*** DATA FOR THIS EXERCISE ***
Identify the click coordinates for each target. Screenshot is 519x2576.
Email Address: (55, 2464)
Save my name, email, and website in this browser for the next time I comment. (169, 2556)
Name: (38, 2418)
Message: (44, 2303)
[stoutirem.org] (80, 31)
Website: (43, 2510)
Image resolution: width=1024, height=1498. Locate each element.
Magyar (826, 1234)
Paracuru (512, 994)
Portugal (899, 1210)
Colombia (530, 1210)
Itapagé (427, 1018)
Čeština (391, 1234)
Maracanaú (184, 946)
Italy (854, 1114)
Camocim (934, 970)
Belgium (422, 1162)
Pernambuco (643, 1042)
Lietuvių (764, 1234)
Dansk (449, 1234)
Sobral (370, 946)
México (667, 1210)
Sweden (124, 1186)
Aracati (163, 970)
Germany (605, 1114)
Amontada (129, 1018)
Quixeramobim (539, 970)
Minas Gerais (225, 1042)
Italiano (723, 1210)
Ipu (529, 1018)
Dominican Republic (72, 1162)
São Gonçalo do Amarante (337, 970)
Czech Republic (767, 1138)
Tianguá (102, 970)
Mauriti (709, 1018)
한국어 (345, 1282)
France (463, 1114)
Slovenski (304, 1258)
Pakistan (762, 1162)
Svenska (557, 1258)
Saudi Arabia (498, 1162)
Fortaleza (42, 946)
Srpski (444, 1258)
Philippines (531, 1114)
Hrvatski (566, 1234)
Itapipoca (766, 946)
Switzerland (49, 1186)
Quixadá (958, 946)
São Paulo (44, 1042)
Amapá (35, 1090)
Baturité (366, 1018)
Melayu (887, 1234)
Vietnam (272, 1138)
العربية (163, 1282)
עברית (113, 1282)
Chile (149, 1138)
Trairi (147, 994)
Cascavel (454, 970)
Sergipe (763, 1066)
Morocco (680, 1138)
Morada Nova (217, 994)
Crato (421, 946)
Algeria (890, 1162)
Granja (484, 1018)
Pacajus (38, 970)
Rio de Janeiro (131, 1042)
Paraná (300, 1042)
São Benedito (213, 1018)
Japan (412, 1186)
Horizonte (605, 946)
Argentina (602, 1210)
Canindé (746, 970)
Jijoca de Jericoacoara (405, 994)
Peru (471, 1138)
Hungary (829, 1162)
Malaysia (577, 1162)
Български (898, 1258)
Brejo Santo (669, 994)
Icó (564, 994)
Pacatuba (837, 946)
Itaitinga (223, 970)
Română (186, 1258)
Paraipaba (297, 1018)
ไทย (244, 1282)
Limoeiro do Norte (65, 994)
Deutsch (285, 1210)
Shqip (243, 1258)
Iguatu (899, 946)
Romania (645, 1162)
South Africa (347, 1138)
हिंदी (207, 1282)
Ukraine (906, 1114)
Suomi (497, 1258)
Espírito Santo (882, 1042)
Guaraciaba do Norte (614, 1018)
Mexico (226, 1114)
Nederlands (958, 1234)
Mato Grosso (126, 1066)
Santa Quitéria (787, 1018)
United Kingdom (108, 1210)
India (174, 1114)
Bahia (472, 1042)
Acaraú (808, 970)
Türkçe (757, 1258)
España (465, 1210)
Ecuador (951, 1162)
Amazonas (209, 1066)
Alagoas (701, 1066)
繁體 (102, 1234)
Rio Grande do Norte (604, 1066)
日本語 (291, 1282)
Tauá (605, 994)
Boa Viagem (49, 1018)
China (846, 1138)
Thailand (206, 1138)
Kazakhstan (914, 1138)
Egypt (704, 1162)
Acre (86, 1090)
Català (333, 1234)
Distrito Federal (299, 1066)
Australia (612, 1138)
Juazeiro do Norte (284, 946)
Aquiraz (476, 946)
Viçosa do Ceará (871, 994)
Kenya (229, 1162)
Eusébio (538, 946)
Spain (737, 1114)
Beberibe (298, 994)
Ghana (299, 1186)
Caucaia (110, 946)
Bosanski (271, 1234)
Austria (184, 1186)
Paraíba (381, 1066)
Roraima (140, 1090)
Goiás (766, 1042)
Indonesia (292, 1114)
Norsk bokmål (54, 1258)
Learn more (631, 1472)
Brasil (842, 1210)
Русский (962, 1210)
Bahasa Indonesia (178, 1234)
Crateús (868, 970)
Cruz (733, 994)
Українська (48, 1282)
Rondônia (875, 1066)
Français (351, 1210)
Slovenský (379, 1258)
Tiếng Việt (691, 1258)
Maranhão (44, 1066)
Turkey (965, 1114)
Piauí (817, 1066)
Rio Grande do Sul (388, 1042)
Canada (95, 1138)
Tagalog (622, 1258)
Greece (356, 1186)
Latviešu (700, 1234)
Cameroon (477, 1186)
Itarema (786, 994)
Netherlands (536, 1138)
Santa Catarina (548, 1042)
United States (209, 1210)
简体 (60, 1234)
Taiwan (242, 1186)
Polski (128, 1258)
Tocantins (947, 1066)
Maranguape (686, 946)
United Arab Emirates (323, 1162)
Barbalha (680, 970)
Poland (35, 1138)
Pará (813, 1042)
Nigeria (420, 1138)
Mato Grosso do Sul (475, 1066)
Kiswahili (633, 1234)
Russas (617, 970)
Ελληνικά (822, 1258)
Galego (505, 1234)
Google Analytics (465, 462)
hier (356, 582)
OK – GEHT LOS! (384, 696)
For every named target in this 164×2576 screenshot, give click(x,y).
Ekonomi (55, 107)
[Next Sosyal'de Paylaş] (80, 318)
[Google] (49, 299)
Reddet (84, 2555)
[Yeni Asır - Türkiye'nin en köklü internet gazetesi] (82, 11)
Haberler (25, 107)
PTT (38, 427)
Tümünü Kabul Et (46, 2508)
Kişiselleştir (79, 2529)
*** End of DATA FOR THIS EXERCISE ***
• WORK INSTRUCTION: Transcribe the records from their first line. Stop after the line with "Algeria (890, 1162)", including it.

• EXERCISE ANSWER:
Identify the click coordinates for each target. Screenshot is 519x2576.
Email Address: (55, 2464)
Save my name, email, and website in this browser for the next time I comment. (169, 2556)
Name: (38, 2418)
Message: (44, 2303)
[stoutirem.org] (80, 31)
Website: (43, 2510)
Image resolution: width=1024, height=1498. Locate each element.
Magyar (826, 1234)
Paracuru (512, 994)
Portugal (899, 1210)
Colombia (530, 1210)
Itapagé (427, 1018)
Čeština (391, 1234)
Maracanaú (184, 946)
Italy (854, 1114)
Camocim (934, 970)
Belgium (422, 1162)
Pernambuco (643, 1042)
Lietuvių (764, 1234)
Dansk (449, 1234)
Sobral (370, 946)
México (667, 1210)
Sweden (124, 1186)
Aracati (163, 970)
Germany (605, 1114)
Amontada (129, 1018)
Quixeramobim (539, 970)
Minas Gerais (225, 1042)
Italiano (723, 1210)
Ipu (529, 1018)
Dominican Republic (72, 1162)
São Gonçalo do Amarante (337, 970)
Czech Republic (767, 1138)
Tianguá (102, 970)
Mauriti (709, 1018)
한국어 (345, 1282)
France (463, 1114)
Slovenski (304, 1258)
Pakistan (762, 1162)
Svenska (557, 1258)
Saudi Arabia (498, 1162)
Fortaleza (42, 946)
Srpski (444, 1258)
Philippines (531, 1114)
Hrvatski (566, 1234)
Itapipoca (766, 946)
Switzerland (49, 1186)
Quixadá (958, 946)
São Paulo (44, 1042)
Amapá (35, 1090)
Baturité (366, 1018)
Melayu (887, 1234)
Vietnam (272, 1138)
العربية (163, 1282)
עברית (113, 1282)
Chile (149, 1138)
Trairi (147, 994)
Cascavel (454, 970)
Sergipe (763, 1066)
Morocco (680, 1138)
Morada Nova (217, 994)
Crato (421, 946)
Algeria (890, 1162)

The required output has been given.